» **Source material**:
•••••
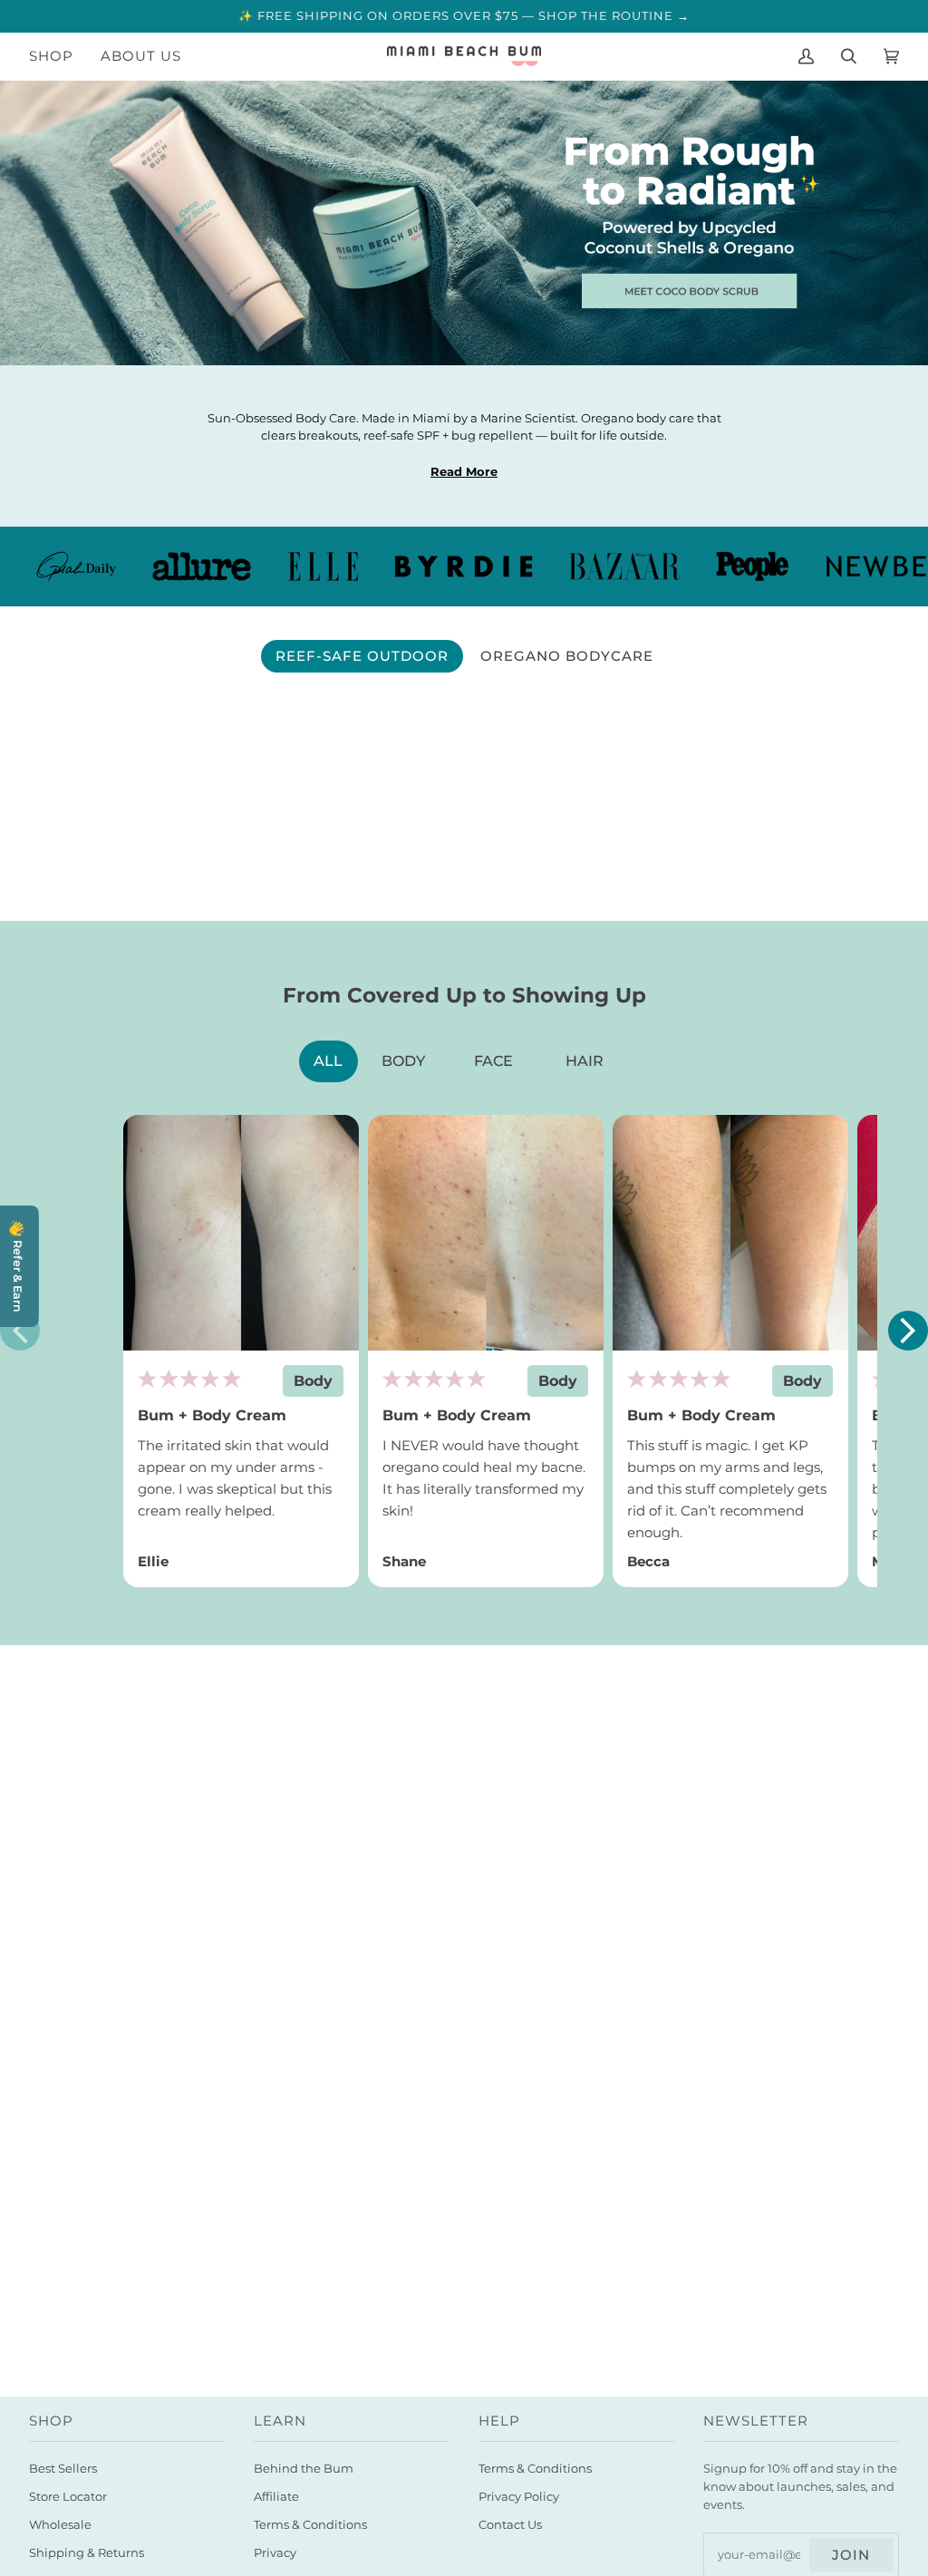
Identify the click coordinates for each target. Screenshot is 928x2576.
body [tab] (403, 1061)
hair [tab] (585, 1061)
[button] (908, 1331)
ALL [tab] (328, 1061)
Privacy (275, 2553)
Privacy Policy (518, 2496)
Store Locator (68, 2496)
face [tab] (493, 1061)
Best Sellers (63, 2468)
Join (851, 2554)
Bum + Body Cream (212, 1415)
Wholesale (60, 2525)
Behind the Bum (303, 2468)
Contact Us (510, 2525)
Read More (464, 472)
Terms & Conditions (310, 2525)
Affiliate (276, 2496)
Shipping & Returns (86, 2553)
•••••
Reproduce the lines above exactly, please, but not the pictures in them.

Identify the click coordinates for each target. Screenshot is 928x2576.
body [tab] (403, 1061)
hair [tab] (585, 1061)
[button] (908, 1331)
ALL [tab] (328, 1061)
Privacy (275, 2553)
Privacy Policy (518, 2496)
Store Locator (68, 2496)
face [tab] (493, 1061)
Best Sellers (63, 2468)
Join (851, 2554)
Bum + Body Cream (212, 1415)
Wholesale (60, 2525)
Behind the Bum (303, 2468)
Contact Us (510, 2525)
Read More (464, 472)
Terms & Conditions (310, 2525)
Affiliate (276, 2496)
Shipping & Returns (86, 2553)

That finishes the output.